**Instructions to follow:**
Read the data below line by line and copy each one with "computer" in it.

________________________________________

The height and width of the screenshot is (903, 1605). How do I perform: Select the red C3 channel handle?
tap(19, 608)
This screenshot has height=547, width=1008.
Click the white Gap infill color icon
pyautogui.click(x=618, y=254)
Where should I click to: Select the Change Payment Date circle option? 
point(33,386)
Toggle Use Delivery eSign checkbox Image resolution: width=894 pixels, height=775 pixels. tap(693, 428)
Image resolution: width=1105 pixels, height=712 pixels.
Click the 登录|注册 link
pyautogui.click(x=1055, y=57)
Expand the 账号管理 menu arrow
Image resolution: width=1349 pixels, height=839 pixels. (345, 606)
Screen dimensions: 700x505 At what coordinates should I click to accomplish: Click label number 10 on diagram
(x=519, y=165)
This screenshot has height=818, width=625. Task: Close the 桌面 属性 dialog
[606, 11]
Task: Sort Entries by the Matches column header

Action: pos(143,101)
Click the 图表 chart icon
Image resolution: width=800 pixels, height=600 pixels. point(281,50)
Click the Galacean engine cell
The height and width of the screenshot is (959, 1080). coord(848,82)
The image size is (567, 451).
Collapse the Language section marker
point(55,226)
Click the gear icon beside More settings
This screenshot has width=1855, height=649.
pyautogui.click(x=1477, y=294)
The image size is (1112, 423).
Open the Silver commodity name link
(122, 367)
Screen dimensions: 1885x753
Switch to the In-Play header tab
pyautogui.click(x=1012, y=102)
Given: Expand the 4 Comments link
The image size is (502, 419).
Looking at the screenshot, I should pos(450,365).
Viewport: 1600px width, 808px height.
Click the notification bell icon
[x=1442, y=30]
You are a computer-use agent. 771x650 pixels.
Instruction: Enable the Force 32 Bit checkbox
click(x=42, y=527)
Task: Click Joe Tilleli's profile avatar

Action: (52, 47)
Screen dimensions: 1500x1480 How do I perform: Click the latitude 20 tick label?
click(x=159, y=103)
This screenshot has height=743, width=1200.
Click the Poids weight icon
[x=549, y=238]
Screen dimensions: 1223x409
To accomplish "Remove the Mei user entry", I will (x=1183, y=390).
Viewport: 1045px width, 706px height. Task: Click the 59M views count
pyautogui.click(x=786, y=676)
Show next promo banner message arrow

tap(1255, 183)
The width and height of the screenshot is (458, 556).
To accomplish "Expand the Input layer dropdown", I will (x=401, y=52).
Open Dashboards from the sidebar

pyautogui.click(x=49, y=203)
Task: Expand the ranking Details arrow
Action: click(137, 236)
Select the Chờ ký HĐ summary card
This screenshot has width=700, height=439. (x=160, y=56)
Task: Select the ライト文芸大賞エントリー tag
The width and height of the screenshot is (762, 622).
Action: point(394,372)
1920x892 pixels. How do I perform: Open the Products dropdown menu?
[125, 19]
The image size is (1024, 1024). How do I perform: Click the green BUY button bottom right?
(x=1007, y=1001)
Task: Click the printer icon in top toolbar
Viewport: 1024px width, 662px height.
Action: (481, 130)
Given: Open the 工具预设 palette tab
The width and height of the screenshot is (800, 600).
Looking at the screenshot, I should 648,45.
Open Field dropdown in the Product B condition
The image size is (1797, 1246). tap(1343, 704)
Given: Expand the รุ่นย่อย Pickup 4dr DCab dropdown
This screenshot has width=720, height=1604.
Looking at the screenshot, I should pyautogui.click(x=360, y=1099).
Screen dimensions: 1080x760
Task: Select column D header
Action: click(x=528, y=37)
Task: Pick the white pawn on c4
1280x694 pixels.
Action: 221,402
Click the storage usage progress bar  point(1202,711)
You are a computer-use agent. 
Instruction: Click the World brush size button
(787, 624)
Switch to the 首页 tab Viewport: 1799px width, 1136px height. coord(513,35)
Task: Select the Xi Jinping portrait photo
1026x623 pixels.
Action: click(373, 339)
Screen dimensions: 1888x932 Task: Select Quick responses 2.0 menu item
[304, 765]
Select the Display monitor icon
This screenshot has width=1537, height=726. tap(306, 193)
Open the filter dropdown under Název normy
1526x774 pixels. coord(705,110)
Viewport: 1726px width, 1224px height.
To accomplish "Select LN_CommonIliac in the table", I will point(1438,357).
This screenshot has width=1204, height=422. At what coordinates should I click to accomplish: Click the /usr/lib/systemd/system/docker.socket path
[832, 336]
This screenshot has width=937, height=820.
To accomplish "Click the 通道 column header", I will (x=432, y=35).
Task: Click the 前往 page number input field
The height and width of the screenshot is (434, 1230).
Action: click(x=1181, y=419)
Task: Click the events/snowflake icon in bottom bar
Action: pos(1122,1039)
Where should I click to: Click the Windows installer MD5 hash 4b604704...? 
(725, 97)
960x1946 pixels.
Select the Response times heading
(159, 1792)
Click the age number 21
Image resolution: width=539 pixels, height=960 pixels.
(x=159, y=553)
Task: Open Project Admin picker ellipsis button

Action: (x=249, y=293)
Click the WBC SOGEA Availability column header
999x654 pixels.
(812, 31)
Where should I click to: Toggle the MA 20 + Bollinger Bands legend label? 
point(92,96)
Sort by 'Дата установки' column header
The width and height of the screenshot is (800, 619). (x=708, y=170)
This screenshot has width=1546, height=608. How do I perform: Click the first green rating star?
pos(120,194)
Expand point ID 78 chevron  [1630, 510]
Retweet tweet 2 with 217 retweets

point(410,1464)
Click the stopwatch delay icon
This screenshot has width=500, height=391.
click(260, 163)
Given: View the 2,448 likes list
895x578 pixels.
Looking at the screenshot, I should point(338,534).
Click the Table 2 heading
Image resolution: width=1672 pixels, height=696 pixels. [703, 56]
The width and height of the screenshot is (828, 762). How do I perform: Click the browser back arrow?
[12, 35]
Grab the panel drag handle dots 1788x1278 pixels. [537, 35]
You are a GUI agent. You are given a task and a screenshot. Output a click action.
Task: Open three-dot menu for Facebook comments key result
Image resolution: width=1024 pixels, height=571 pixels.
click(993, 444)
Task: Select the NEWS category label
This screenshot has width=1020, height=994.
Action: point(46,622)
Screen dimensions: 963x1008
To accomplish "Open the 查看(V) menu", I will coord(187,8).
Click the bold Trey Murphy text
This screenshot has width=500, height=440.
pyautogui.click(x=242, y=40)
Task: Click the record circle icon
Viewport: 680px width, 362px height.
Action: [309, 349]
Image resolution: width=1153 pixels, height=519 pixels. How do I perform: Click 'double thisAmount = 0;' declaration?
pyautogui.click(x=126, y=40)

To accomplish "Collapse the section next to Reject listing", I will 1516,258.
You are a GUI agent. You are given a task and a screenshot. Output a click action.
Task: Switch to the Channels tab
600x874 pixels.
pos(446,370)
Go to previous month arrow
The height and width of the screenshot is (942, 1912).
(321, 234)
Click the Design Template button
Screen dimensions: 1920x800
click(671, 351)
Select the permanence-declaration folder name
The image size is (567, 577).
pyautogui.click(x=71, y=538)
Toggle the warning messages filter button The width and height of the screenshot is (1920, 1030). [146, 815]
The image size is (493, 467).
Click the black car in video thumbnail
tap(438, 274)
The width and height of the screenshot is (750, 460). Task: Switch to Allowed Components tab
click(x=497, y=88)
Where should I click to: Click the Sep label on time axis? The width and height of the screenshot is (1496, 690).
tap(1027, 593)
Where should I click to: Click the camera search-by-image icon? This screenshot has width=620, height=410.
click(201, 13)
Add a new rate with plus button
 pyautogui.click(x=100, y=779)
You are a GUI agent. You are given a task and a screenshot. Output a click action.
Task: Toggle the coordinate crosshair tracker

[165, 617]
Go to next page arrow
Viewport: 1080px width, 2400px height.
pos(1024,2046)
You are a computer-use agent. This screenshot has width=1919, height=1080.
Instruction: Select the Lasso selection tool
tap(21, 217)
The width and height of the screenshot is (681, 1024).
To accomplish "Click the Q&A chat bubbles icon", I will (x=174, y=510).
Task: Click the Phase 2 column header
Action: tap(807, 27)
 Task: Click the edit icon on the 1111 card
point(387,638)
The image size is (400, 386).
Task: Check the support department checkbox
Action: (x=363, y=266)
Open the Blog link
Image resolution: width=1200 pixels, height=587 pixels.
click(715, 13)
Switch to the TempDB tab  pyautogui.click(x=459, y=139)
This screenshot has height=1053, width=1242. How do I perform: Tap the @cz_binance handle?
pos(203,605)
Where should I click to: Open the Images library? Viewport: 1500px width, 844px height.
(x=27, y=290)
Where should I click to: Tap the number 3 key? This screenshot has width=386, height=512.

________________________________________

**Written answer:**
You are a computer-use agent. 771x650 pixels.
You are a computer-use agent. 
You are a computer-use agent. This screenshot has width=1919, height=1080.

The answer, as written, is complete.